Sidenote: I’m not sure how much I’ll talk here about the novel in progress, at least not until I finish a full draft, but I do plan to talk about tools and process. (For example, I’ll write more about this later, but I’m using Vim with a Git repo and a post-commit hook that generates a print-ready proof PDF of the full book via TeX whenever I commit.)
I’m currently working on a short story (working title is “A Glass Darkly”), outlining the whole thing before I write it. For a while I thought I might be a discovery writer, but I’ve learned that I do better if I have a solid plan. Figuring out the structure of the story beforehand — the overall arc, the individual scene arcs, the character arcs, etc. — seems to help me write better stories, and not to panic when I get to the middle and usually have no idea what should come next.

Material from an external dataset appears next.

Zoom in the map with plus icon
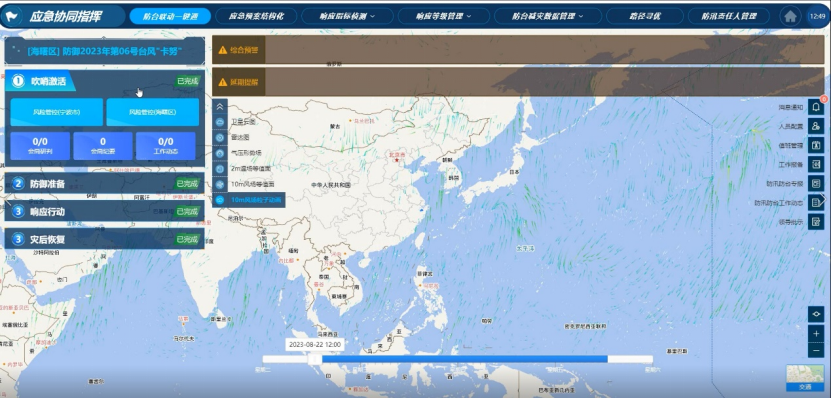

Structure is my friend.
Anyway, I’m wrapping up the outline (figuring out the middle, as it happens), and should have a first draft banged out a week or so after that. This time, rather than releasing it on my site immediately after I finish it, I’m going to start submitting it to magazines, something I haven’t done before. Racking up a few rejection slips will be a good thing for me as a writer, I think. (Sidenote: I’m very much on the fence re: trying to get my fiction traditionally published vs. self-publishing it. But that’s a topic for another post.)
Tool-wise, I put together a Google spreadsheet for tracking daily word counts, but I realized that when I’m not drafting — when I’m outlining — it doesn’t make sense. Time spent (plus deadlines) is a better metric. So I’ve revised my spreadsheet to track minutes instead.
I’ve also been itching to have a better place to do the actual outlining and writing. This may just be my neverending toolmaking itch, but I think it’ll help me be more productive. I want to write an outline, then flesh it out in place into a list of scenes, then flesh that out into an actual draft. A simplified version of the snowflake method, basically. Forest, trees, branches, leaves.
While you could do this fairly easily in Word or any other writing app, some of the other bits I want (easily moving between levels of abstraction, drag and drop reordering of scenes, etc.) might not be as easy, so to work through the ideas and figure out what I really need, I’m working on a new web app called Storybook. I built an initial prototype a few months ago, but it isn’t very good, for a number of reasons (it isn’t mobile-friendly, it’s too cluttered, etc.). I’m in the middle of rethinking how it should work, and I think I’ve got a better handle now on how the UI should work.
A final word: back in my younger days, I would build tools and then stop using them after a short time. I’m not entirely sure what changed, but now the tools I build stick with me a lot longer, and I can easily see the productivity gains from using them. Toolmaking does take time away from whatever it is the tool is supposed to help me with (writing, in this case), but I’ve found it to be well worth the investment.